“G-Gabriel, please, I need you…I need someone…it’s all my fault,” I whispered in between gasping sobs, sinking onto the floor as my knees gave out.
“Jordan, what’s happening? Are you hurt?”
“He s-sent me his hand. I did this to him. Oh God, it’s all my fault!”
“Where are you?”
“At t-the apartment.”
“Stay there. I’ll be over as soon as I can.” He hung up. I dropped the phone, clutching my ribs as they started to ache from the lack of air in my lungs. I couldn’t breathe. I was going to suffocate. All my fault. All my fault.
I couldn’t tell how much time had passed between the phone call and Gabriel rushing through my front door. My entire body had broken into uncontrollable shudders and I couldn’t speak because the lump in my throat had gotten too big.
Gabriel knelt in front of me, gripping my face in his large hands, his voice soft and soothing. “Jordan, look at me. You have to calm down or you’ll go into shock.”
I shook my head. “Can’t. Can’t do this anymore. I can’t.”
He swore under his breath and scooped me up in his arms, carrying me over to the couch. He took off his suit jacket and draped it around my shoulders before pulling me into his arms, rubbing my back in slow circles and murmuring that everything would be okay. I cried into his chest, clutching the front of his shirt and wishing my husband was here.
“Apple cinnamon or lemon?”
“Apple cinnamon,” I mumbled. Gabriel placed the tea bag in the mug of hot water sitting on my coffee table. He went to the kitchen and brought me some sugar. I watched the red from the tea stain the clear liquid and shuddered, tugging Gabriel’s massive suit jacket tighter around my shoulders. Maybe I should have chosen lemon.
Once the tea settled, I poured in some sugar and blew on the cup before taking a careful sip. My hands only shook a little as I held the mug up to my lips. Gabriel sat down beside me and we drank in silence for a couple minutes. I broke first.
“I’m sorry,” I said. “For all of this. I didn’t mean to drag you into it.”
“Jordan…you do realize you just apologized to me for having a panic attack after some sick criminal sent you a human hand in the mail,” Gabriel replied.
I winced. It did sound silly when put into words. “Yeah, but you were probably doing something important before you came here—”
“Jordan, stop it,” he snapped. “You are not just some girl to me. You are family. My family.
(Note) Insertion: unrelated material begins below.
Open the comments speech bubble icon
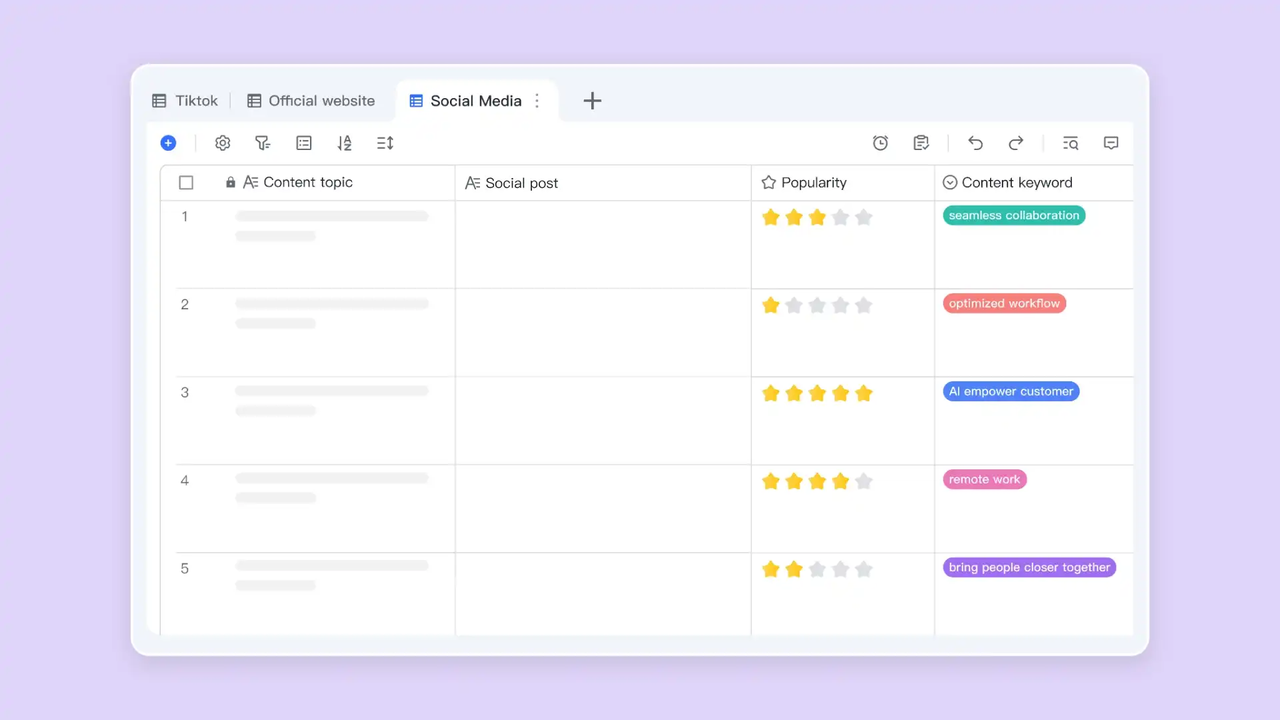This screenshot has height=720, width=1280. coord(1111,143)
It is my duty to help you in any way I can. You don’t need to feel guilty every time you need help dealing with something.”
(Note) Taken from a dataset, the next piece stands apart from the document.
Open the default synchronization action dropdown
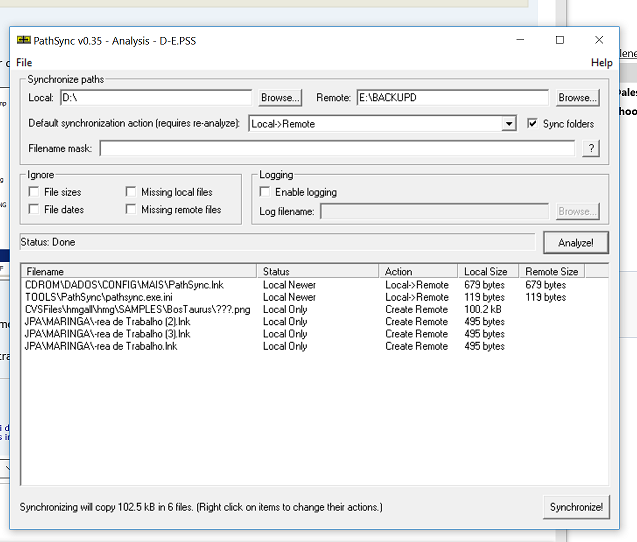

“I can’t help it, Gabriel. You’re an archangel. There are literally millions of people who need you more than I do.”
“The people of the world don’t need me and me alone. That’s what my brothers and sisters are for. Trust me, we’ve got them covered to our best ability. Now tell me who did this so I can rip him in half.”
“It’s Lamont,” I said, pushing stray strands of hair out of my eyes. “He’s sending a message. I told one of his flunkies to back off my dad and he didn’t take it well. I figured there would be ramifications, but this…this is something I’ve never seen before. I’ve seen the demons do horrible things, but this is barbaric. I have to do something about it. Lewis won’t stand a chance against someone who would butcher a guy just for talking.”
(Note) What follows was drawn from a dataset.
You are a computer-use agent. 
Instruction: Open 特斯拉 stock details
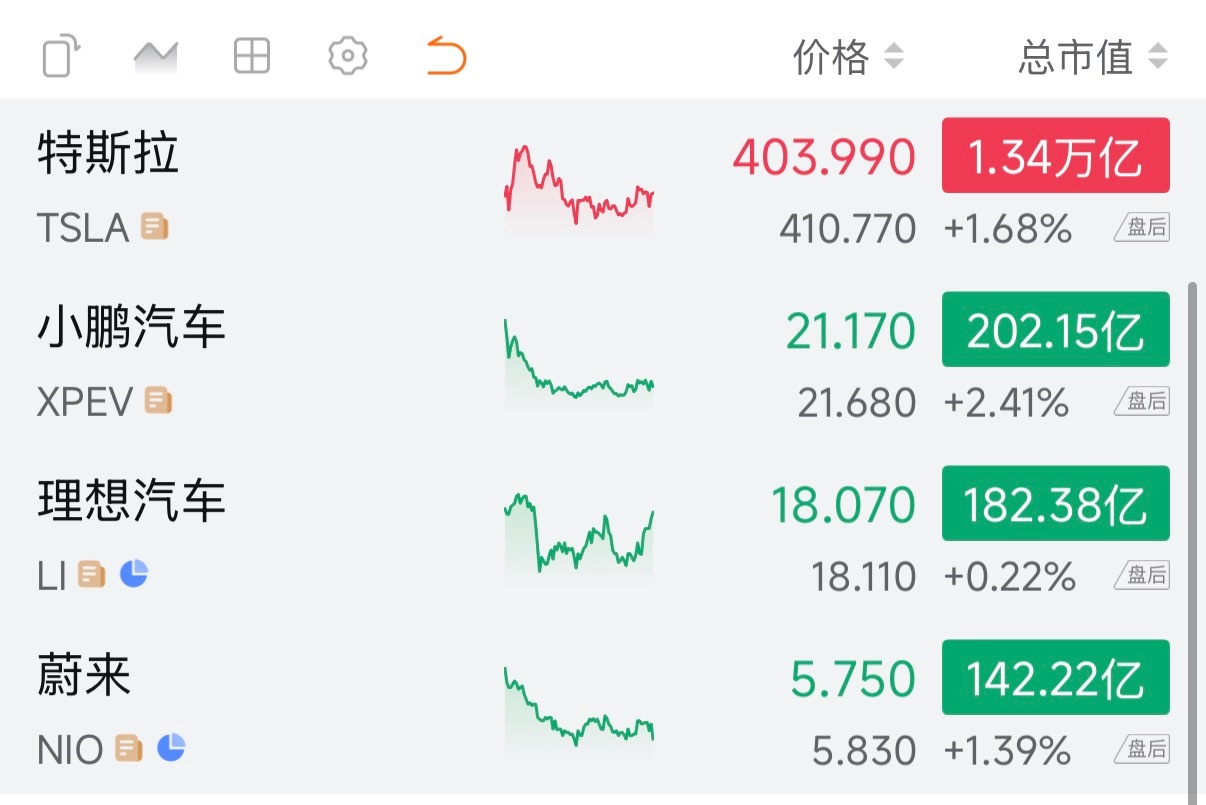(x=108, y=155)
“Well, first, we must act logically. I have a friend who can take a look at the hand and give us some clues as to who this man is. We need to stop the problem at the source.”
“We?”
“Yes, we. You didn’t think you were going to take on a loan shark in Detroit by yourself, did you?”
“Not exactly.”
“Good. All we need to do is find out who he really is and end this.”
I checked my watch. “Are you sure we can do that in twelve hours? That’s how long Lewis has before his time limit is up. They’ll come for him and me.”
Gabriel flashed me a dangerous smirk. “I’d like to see them try.”
He pushed my cell phone towards me. “Call your father. Find out where he is. We need to get him somewhere safe before we make our move.”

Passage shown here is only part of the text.